It isn't even possible to add new rows to this dataframe since the underlying arrow table is immutable:
julia> append!(data_saved, data)
ERROR: MethodError: no method matching resize!(::Arrow.Primitive{Int64, Vector{Int64}}, ::Int64)
Closest candidates are:
resize!(::Vector, ::Integer)
@ Base array.jl:1246
resize!(::BitVector, ::Integer)
@ Base bitarray.jl:814
resize!(::SparseArrays.ReadOnly, ::Any)
@ SparseArrays C:\Users\bob\AppData\Local\Programs\Julia-1.9.3\share\julia\stdlib\v1.9\SparseArrays\src\readonly.jl:33
...
....
All in all, I think this is probably a problem with DataFrames.jl.
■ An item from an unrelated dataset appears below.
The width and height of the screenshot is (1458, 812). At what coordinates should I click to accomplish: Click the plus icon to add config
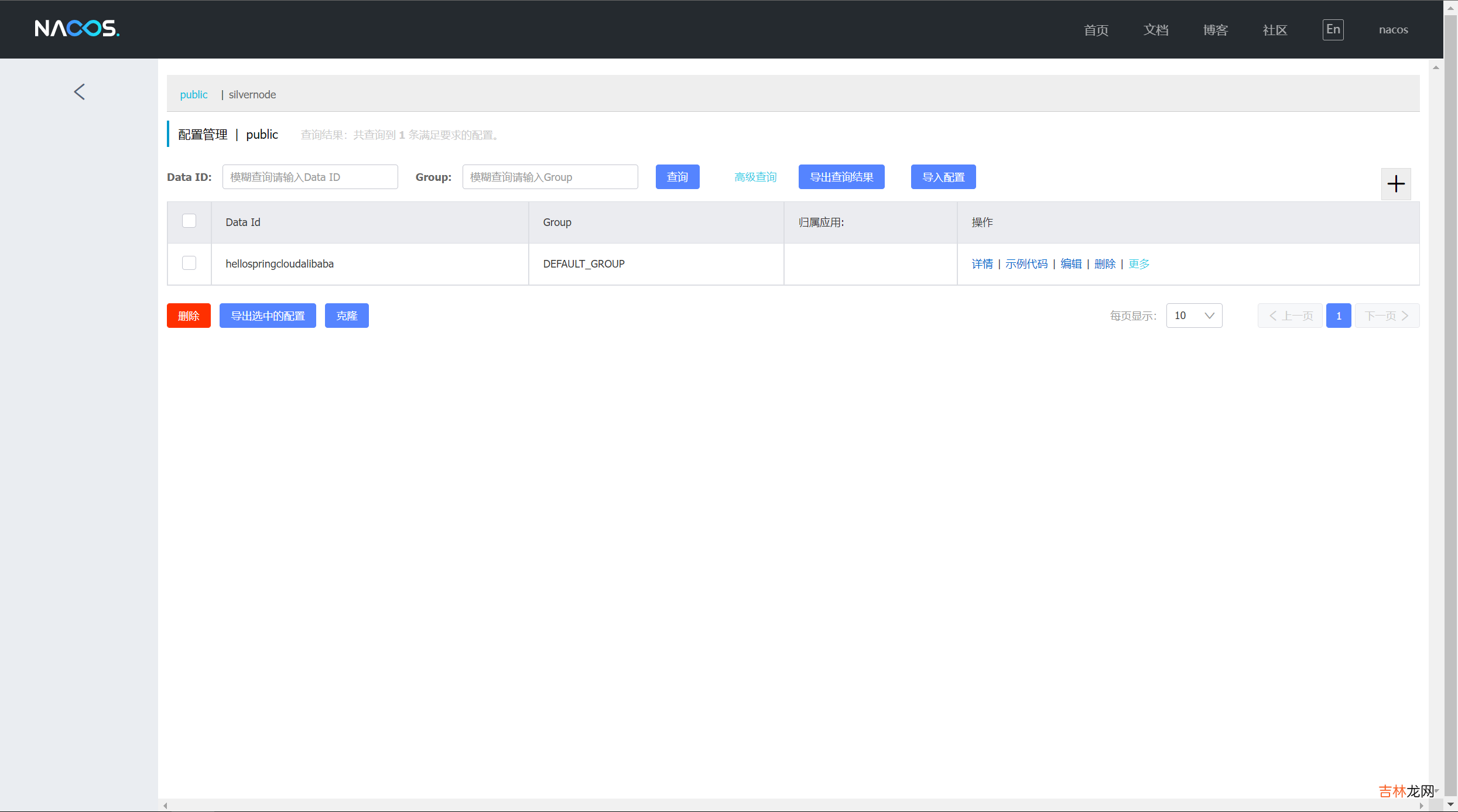coord(1396,184)
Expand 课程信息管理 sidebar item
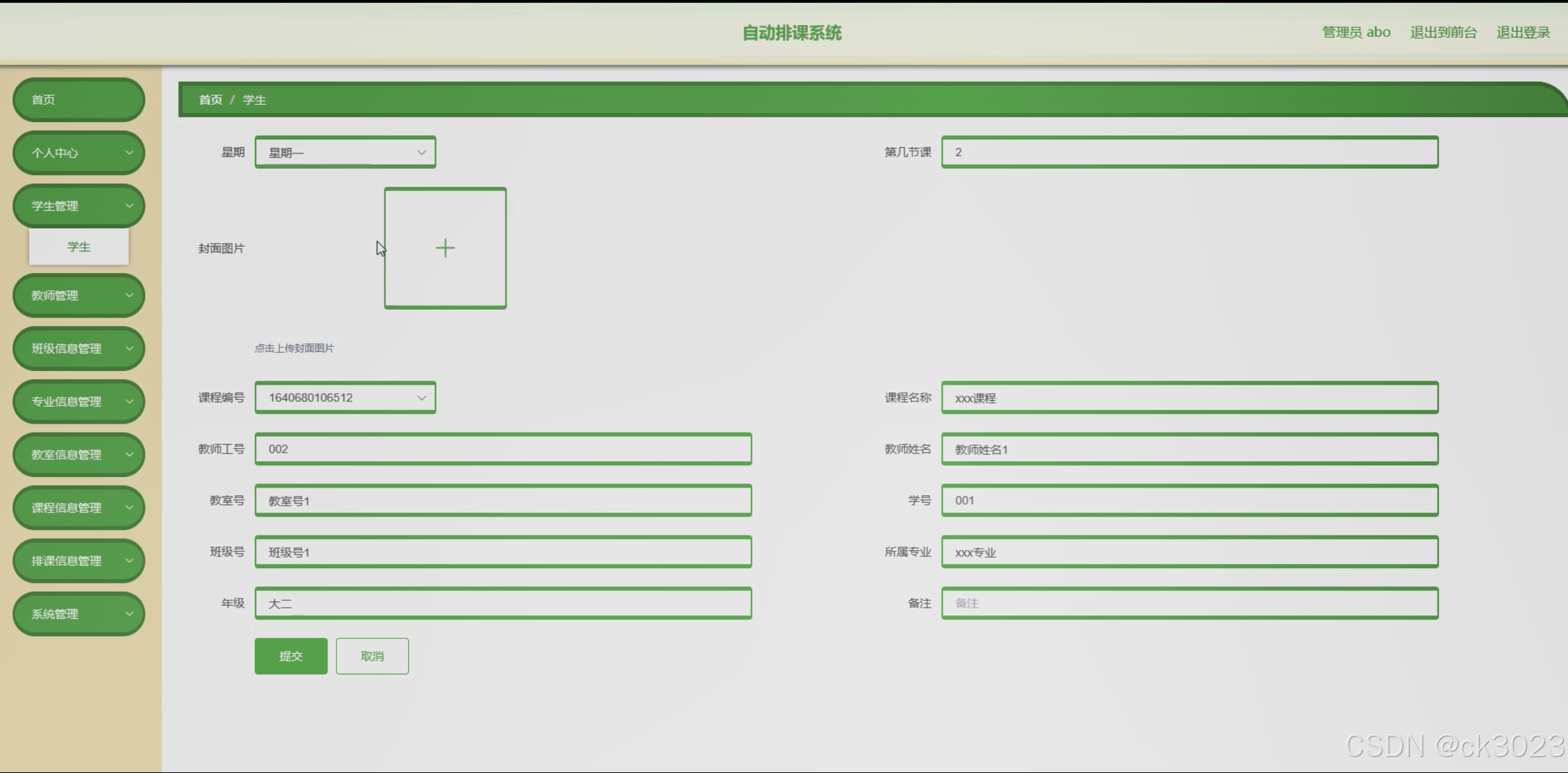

edit: okay, actually it is specified in the DataFrames.jl docs so problem solved:
Another example is
Arrow.Table
, where arrow data is inherently immutable so columns can't be accidentally mutated anyway. To be able to mutate arrow data, columns must be materialized,
which can be accomplished viaDataFrame(arrow_table, copycols=true)
.
Reopening since even with this new information I couldn't get the code to work on Windows in the tests of Agents.jl and so...I got a new updated MWE:
using Arrow, DataFrames, Test
@testset "reproduce" begin
data = DataFrame(a=1:4, b=["M", "F", "F", "M"])
Arrow.write("MWE.arrow", data; file = false)
DataFrame.(Arrow.Stream("MWE.arrow"), copycols=true)
nothing
for _ in 1:10 GC.gc() end
rm("MWE.arrow")
end
this again throws "ERROR: IOError: unlink("MWE.arrow"): permission denied (EACCES)", notice that strangely if I remove the if statement wrapping all the code everything works fine.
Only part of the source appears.